Copy out every line of the data that has the word "will" somewhere in it.
═══ Data for analysis ═══
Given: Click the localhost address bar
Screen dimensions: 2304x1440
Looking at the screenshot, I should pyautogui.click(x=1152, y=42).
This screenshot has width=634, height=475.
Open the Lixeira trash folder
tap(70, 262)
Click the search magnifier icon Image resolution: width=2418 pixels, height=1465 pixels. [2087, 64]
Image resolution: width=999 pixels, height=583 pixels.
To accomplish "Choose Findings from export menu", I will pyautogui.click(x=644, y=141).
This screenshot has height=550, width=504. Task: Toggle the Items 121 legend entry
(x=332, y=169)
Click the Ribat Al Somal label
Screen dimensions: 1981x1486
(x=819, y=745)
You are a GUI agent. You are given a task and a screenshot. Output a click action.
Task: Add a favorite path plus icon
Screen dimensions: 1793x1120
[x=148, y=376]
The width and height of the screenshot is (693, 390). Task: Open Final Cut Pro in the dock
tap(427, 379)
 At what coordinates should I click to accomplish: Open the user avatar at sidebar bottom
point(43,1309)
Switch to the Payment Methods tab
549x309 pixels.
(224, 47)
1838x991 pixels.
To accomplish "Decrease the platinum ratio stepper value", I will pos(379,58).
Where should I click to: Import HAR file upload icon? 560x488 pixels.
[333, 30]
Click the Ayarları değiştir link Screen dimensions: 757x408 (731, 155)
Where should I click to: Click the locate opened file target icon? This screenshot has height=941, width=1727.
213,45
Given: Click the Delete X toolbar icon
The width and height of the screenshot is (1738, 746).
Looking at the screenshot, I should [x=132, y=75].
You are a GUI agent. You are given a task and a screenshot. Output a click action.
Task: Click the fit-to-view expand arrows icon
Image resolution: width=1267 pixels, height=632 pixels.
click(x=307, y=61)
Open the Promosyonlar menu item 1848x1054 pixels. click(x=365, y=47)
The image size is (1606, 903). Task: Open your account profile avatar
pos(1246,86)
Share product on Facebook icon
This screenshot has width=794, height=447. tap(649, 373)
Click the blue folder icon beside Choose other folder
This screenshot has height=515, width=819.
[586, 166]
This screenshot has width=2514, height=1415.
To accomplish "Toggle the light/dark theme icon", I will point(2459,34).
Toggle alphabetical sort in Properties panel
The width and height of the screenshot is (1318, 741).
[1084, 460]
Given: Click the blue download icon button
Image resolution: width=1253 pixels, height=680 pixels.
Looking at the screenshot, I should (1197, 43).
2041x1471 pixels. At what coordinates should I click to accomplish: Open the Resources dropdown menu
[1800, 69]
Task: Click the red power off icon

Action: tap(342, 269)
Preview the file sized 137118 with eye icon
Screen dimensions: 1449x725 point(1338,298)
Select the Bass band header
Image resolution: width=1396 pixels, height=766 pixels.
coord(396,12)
═══
# Task answer:
To accomplish "Choose Findings from export menu", I will pyautogui.click(x=644, y=141).
To accomplish "Decrease the platinum ratio stepper value", I will pos(379,58).
To accomplish "Toggle the light/dark theme icon", I will point(2459,34).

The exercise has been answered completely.